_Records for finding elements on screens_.
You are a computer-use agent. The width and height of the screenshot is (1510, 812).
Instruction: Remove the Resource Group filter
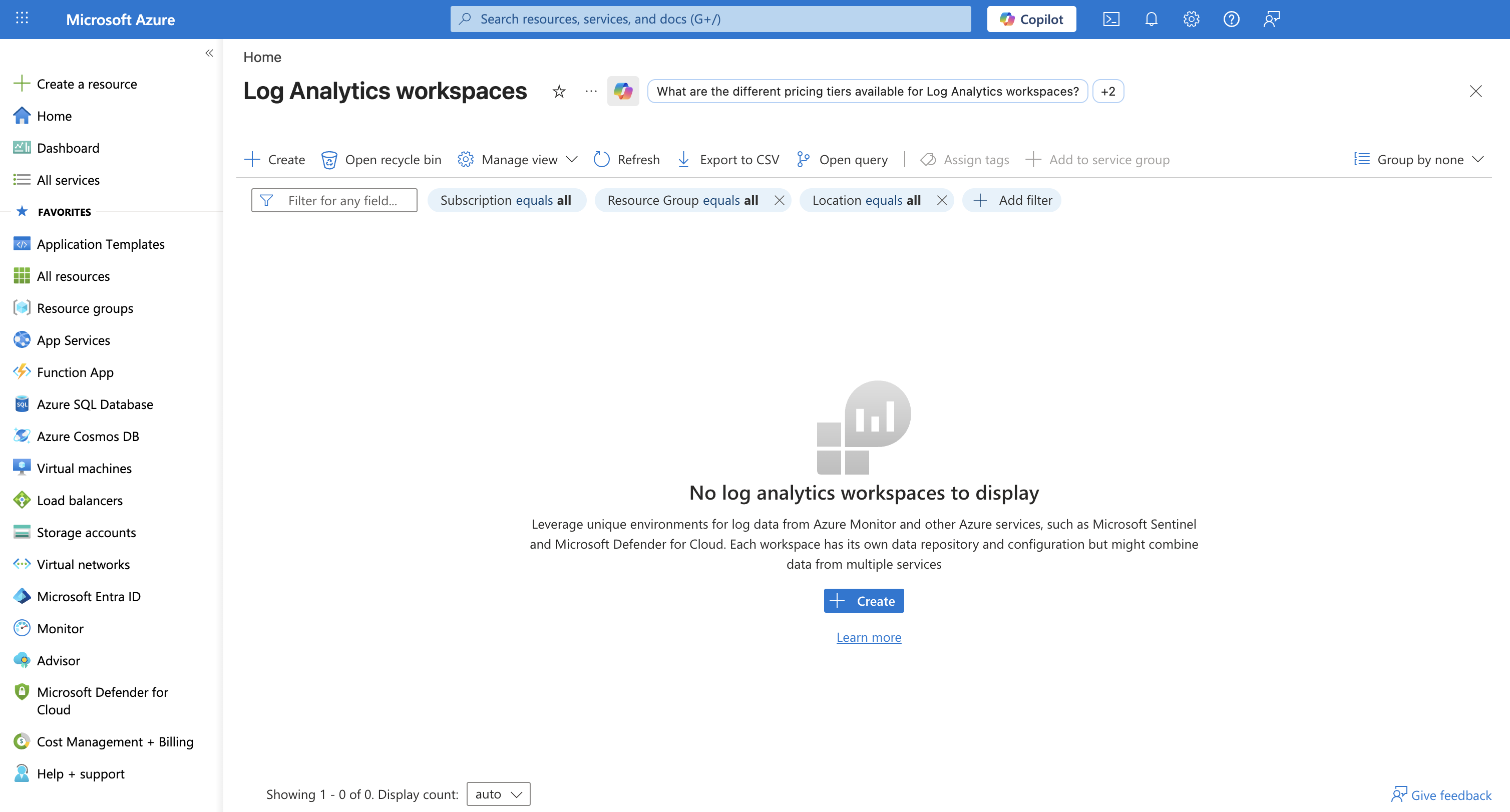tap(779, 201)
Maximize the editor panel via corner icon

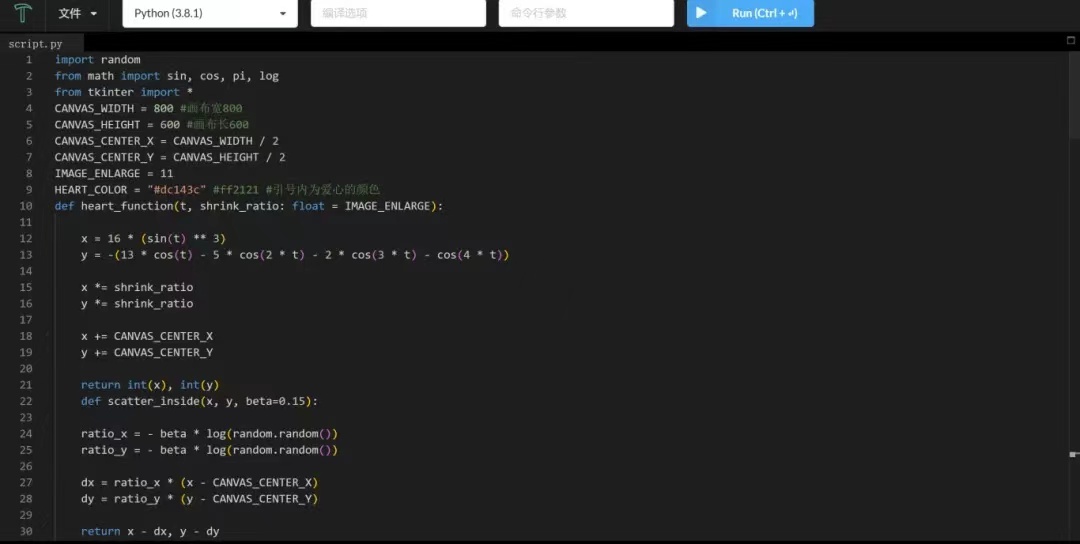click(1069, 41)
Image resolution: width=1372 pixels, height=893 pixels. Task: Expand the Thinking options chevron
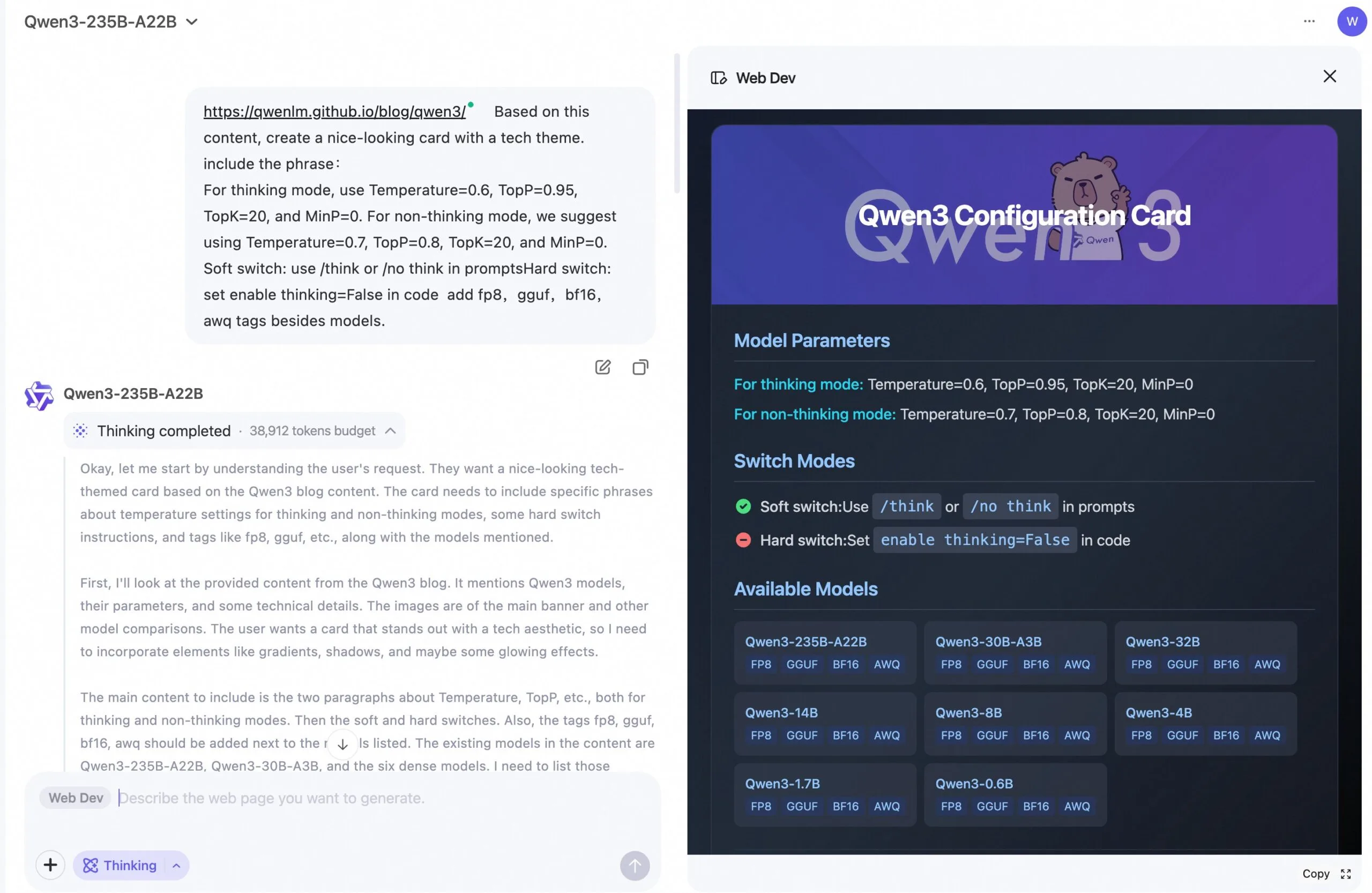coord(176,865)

_TASK DIRECTIONS_. Put these entries into a two-column CSV with the headers instruction and coordinates, one row per entry, each value in a single quoted field with line breaks replaced by spaces. Leave the pictures out.

_IN RESPONSE_.
instruction,coordinates
"You are a computer-use agent. The width and height of the screenshot is (1510, 812). Instruction: Remove the Resource Group filter","tap(779, 201)"
"Maximize the editor panel via corner icon","click(1069, 41)"
"Image resolution: width=1372 pixels, height=893 pixels. Task: Expand the Thinking options chevron","coord(176,865)"